4 Entropy and Asymptotic Bounds
4.1 Overview
This chapter develops the asymptotic relationship between Hamming ball sizes and the \(q\)-ary entropy function \(H_q\), and provides the key binomial lower bound used in the Gilbert–Varshamov argument.
4.2 Asymptotic upper bound on ball size
For \(0\lt p\le 1-1/q\) and \(q=|\alpha |\),
\[ |B_{\lfloor np\rfloor }(c)| \; \le \; q^{H_q(p)\, n}. \]
4.3 Entropy algebra lemmas
For \(q\ge 2\) and \(0\lt p\lt 1\),
\[ q^{H_q(p)} \; =\; (q-1)^p\, p^{-p}\, (1-p)^{-(1-p)}. \]

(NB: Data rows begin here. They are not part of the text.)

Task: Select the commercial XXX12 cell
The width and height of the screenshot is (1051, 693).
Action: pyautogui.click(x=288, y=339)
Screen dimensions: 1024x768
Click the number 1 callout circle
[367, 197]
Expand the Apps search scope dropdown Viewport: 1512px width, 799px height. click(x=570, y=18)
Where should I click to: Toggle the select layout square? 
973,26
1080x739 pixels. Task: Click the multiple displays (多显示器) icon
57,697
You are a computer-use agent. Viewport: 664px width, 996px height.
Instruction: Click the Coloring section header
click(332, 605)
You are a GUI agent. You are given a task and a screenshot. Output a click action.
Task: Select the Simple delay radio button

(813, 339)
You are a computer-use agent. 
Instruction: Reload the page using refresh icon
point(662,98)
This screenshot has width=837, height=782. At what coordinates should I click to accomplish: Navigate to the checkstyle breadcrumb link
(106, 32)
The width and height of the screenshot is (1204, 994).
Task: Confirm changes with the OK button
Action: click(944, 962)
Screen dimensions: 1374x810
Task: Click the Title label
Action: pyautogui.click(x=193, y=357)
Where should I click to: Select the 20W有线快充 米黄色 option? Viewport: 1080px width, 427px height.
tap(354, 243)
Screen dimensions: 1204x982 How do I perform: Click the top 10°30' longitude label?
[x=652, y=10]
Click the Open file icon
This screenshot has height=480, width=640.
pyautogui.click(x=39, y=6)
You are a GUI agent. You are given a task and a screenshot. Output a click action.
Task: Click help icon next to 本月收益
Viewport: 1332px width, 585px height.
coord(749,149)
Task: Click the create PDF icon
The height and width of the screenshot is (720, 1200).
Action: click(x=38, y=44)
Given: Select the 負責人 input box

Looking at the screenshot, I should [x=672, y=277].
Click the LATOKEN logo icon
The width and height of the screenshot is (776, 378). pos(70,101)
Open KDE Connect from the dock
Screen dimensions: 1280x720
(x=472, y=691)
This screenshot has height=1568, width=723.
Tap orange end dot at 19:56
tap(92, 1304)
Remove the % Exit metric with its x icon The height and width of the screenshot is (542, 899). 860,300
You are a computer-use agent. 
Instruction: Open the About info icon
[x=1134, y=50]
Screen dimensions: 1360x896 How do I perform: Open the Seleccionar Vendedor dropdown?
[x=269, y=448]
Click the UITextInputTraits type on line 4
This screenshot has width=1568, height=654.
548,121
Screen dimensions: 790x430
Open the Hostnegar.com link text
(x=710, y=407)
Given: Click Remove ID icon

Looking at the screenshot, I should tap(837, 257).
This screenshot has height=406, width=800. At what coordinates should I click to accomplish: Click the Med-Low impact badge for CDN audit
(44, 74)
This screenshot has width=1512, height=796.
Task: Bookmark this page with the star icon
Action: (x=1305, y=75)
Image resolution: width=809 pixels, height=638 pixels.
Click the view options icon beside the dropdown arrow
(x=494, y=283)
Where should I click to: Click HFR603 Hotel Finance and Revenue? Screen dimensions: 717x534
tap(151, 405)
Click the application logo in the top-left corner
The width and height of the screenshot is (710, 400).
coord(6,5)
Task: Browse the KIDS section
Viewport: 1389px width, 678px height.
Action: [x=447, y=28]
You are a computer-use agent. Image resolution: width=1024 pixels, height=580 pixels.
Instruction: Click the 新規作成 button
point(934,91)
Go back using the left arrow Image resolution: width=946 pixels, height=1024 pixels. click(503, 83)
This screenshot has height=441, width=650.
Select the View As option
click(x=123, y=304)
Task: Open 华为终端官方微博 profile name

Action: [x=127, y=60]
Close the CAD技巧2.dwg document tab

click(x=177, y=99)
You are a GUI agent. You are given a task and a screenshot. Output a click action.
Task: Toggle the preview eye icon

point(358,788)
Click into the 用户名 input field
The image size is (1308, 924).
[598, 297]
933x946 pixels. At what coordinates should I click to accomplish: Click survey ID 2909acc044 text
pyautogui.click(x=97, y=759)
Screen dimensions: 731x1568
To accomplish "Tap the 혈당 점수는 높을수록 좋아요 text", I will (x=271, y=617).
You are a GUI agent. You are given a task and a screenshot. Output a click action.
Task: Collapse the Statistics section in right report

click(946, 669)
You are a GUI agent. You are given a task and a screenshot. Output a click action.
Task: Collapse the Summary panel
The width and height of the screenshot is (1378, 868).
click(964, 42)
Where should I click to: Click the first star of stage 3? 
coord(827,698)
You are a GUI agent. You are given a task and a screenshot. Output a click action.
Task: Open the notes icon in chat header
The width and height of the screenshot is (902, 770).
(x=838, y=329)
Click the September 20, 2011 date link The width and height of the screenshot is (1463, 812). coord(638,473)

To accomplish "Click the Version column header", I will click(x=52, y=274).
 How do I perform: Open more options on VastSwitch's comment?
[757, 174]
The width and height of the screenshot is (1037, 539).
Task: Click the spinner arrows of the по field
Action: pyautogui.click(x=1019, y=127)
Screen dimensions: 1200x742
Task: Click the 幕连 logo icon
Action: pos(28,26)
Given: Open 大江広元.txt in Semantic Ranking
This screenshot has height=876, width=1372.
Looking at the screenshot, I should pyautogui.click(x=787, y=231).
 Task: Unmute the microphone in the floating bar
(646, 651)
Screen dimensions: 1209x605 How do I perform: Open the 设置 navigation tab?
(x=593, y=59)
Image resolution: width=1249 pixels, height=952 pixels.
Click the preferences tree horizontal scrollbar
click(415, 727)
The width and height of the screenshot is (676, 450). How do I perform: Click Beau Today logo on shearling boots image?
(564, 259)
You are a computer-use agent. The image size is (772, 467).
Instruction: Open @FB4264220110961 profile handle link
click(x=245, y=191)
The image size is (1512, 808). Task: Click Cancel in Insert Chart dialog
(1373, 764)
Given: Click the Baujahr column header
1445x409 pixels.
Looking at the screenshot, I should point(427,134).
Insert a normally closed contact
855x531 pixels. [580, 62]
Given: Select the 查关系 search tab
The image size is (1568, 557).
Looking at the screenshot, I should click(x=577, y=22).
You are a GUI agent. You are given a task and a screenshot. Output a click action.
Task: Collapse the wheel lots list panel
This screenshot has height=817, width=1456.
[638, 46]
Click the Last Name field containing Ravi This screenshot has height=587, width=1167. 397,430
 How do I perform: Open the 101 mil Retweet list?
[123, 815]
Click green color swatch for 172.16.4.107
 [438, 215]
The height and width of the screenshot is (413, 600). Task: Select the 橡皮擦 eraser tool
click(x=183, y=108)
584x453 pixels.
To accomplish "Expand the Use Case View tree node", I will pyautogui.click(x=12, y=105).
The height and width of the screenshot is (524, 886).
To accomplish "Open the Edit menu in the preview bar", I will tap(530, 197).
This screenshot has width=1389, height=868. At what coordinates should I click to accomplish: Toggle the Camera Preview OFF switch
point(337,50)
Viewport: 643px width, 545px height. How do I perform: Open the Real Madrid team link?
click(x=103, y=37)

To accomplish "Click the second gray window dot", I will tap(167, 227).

Variant using a different exponentiation operator.
4.4 Analytic helpers
For \(x\ge 0\),
\[ \sqrt{x} - \sqrt{\lfloor x\rfloor } \; \le \; 1. \]
4.5 Stirling-based binomial lower bound
For \(0\lt p\lt 1\) and \(q\ge 2\), eventually
\[ \tbinom {n}{\lfloor np\rfloor }(q-1)^{pn} \; \ge \; q^{H_q(p)\, n - \varepsilon (n)}, \quad \varepsilon (n) = o(n). \]
4.6 Positivity of \(q\)-ary entropy
For \(q=|\alpha |\) and \(0\lt p\le 1-1/q\),
\[ H_q(p) \; \gt \; 0. \]